All stored data is compressed, so total storage is often much smaller than the source. For example, customers processing hundreds of terabytes of source data typically use 2–3 TB of storage in CluedIn.

How can I extract data from CluedIn?

CluedIn is designed to sit between source and target systems, making data extraction simple and reliable.

Two main options are recommended:

  1. GraphQL API – Query all data in your CluedIn account, selecting specific properties as needed. Results are returned in JSON format.
  2. Data Streams – Send (push) data directly to a target system (SQL database, Apache Spark, Power BI, or Data Warehouse).

Avoid using CSV or file exports in production as they can reintroduce data silos.

Considering that CluedIn uses off-the-shelf (OTS) databases, can I access data directly from there?

While technically possible, direct database access is recommended only in developer environments.

In production, CluedIn provides GraphQL interfaces to safely query your data without exposing the underlying stores.

Native database access is disabled by default in Kubernetes deployments for security reasons.

What if my systems are highly customized—can CluedIn still integrate them?

Yes. CluedIn integrations assume that the source model can be customized. You will still need to map your source objects into CluedIn to achieve optimal results.

The integrations handle the connection, scheduling, paging, and data delivery—you simply define the logical mapping to the Clue object. Unlike other platforms, CluedIn does not require you to define every connection. This is handled automatically instead.

If CluedIn connects my data, won’t the data model be messy?

At first, yes—because your data landscape is typically messy. CluedIn’s goal is to reveal the natural connections in your data, not impose an artificial structure.

Once those relationships are discovered, you can project clean, business-specific models for different use cases. The underlying graph engine ensures fast, scalable projections.

Can I automate CluedIn administration?

Yes.
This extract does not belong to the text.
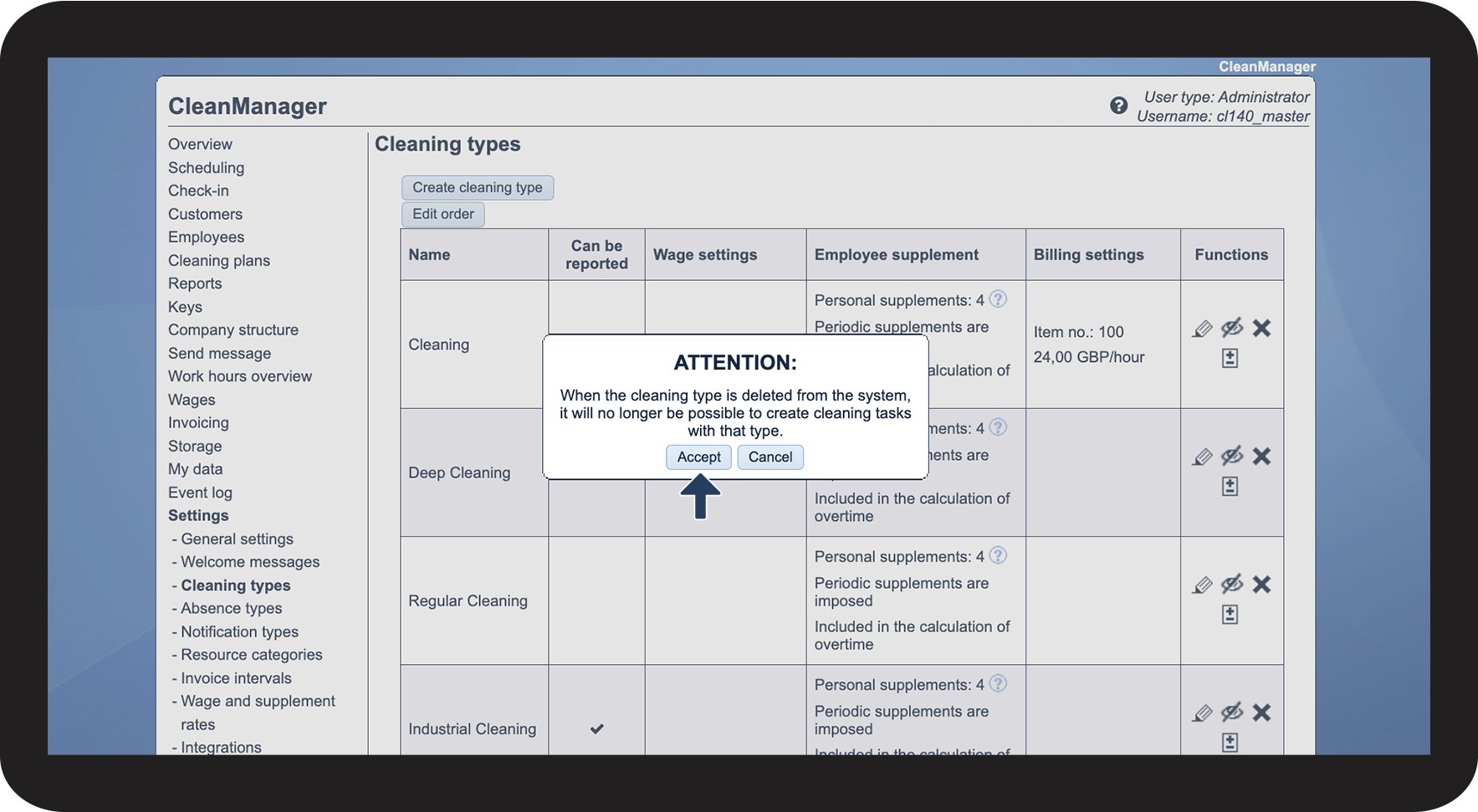This screenshot has width=1478, height=812.
Task: Select Wage and supplement rates submenu
Action: 258,712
The CluedIn administration UI is built entirely on top of our REST API. Anything you can do in the interface can also be scripted via:

  • REST API
  • PowerShell
  • Other scripting languages

This enables full automation of administrative tasks.

What to do if I have made a change that requires me to re-process the data?
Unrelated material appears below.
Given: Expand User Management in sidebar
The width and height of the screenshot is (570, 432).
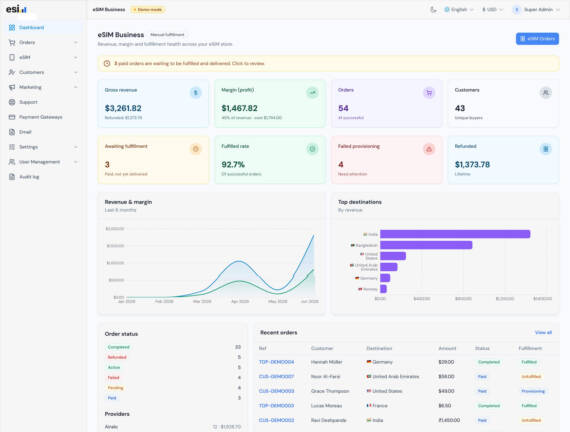Looking at the screenshot, I should (43, 162).
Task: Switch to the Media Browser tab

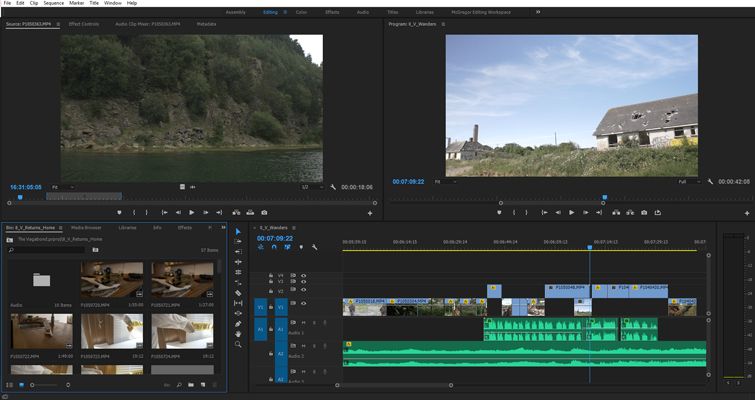Action: tap(86, 227)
Re-processing is common and expected. You can choose the scope of re-processing based on your needs:

  • Source level

  • Record level

  • Custom options like business domain level

  • Global re-processing

Does CluedIn index everything?

Yes. However, you can optimize indexing by specifying vocabulary key data types during setup. This improves search performance and efficiency while keeping all data searchable.

How does CluedIn guarantee data consistency across multiple databases?

CluedIn uses an enterprise service bus (ESB) with an eventual consistency model. Data is ingested into a transactional log, which multiple databases read asynchronously.

This guarantees transactional delivery of data and ensures stability even under heavy processing loads.

Why is CluedIn written in C#?

CluedIn is built on .NET Core and C# for several reasons:

  • Proven scalability and performance in large systems.

  • Strong ecosystem support from Microsoft and the open-source community.

  • Maintainable architecture with clear separation of concerns.

  • High speed compared to most modern languages.

While C# may be slightly less memory-efficient, the trade-off enables faster, more stable delivery.

I am not a C# developer. Can I still extend CluedIn?

Yes. CluedIn communicates via HTTP (REST), so you can use any language that supports REST APIs (Python, R, Go, and so on).

However:

  • You cannot inject custom logic into the same application domain as CluedIn.
  • You must host your custom code separately.
  • Crawler templates are available only in C#.

What type of data is CluedIn not suited for?

CluedIn may not be ideal for:

  • Internet of things (IoT) or signal data that needs near-real-time dashboards without governance or cataloging.
  • Simple integrations (for example, connecting Dropbox to a CRM) with clear record relationships.
  • Use cases that prohibit data movement, because CluedIn works by copying and processing ingested data.